Cell dish experiments further supported this idea: cells with the SPLTC1 mutations produced abnormally high levels of normal sphingolipids. The researchers also found that supplementing cells with L-serine, an amino acid used in the production of sphingolipids, led to further increases in sphingolipid production.

L-serine supplements have been explored as a potential way of treating ALS, but this work “indicates that l-serine supplementation as a therapeutic strategy does not improve, and may worsen, the biochemical phenotype in patients with SPTLC1-related ALS and thus should be avoided,” the researchers wrote.

Additional experiments allowed researchers to identify the molecular mechanism underpinning this excessive sphingolipid production. Normally, a group of proteins called ORMDL proteins act to regulate SPT, preventing it from producing sphingolipids at elevated levels.

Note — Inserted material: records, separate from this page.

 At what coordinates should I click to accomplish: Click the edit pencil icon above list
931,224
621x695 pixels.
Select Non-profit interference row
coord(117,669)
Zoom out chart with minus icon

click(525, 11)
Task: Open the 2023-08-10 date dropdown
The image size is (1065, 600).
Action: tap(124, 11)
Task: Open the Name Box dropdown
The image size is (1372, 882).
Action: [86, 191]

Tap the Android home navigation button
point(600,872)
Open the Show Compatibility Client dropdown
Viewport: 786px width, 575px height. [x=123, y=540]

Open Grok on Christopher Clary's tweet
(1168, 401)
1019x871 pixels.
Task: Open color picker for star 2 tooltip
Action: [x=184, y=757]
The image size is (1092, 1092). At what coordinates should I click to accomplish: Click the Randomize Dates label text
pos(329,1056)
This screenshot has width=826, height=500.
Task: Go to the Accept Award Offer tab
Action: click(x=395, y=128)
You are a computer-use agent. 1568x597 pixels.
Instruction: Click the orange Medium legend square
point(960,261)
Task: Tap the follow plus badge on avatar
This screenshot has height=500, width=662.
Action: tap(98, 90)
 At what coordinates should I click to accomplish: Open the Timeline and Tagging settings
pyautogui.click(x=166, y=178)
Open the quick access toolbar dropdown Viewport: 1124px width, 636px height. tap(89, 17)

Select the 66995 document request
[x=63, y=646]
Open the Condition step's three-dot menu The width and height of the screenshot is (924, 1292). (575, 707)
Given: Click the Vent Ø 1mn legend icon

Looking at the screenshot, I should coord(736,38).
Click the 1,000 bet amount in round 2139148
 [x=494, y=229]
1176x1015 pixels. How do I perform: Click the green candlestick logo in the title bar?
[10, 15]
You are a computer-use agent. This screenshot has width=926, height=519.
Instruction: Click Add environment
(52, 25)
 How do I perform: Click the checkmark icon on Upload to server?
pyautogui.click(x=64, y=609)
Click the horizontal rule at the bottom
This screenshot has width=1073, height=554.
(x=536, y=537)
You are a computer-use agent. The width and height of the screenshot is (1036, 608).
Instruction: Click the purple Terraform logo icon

However, the SPLTC1 mutations in these patients led to changes in the structure of the SPT protein, such that ORMDL proteins were no longer able to regulate it as effectively.

“Our results suggest that these ALS patients are essentially living without a brake on SPT activity,” said Teresa Dunn, PhD, a study co-author with the University of Zurich in Switzerland.

“We thought that restoring this brake may be a good strategy for treating this type of ALS,” Dunn added.

The researchers created short interfering RNA (siRNA) to test this idea. Conceptually, the siRNA allowed the researchers to stop cells from producing mutant SPT, while still allowing for the production of the normal protein. Experiments on the patients’ skin cells showed that siRNA treatment restored sphingosine levels to normal.

“Delivery of siRNAs to target cells — for example, motor neurons or glia, probably requires additional modifications — but, for a severe and progressive neurodegenerative disease in children, such an approach as part of a small clinical trial may be justified,” the researchers wrote.

“These preliminary [skin cell] results suggest that we may be able to use a precision gene silencing strategy to treat patients with this type of ALS. … [or] other ways to step on the brake that slows SPT activity,” Bönnemann said. “Our ultimate goal is to translate these ideas into effective treatments for our patients who currently have no therapeutic options.”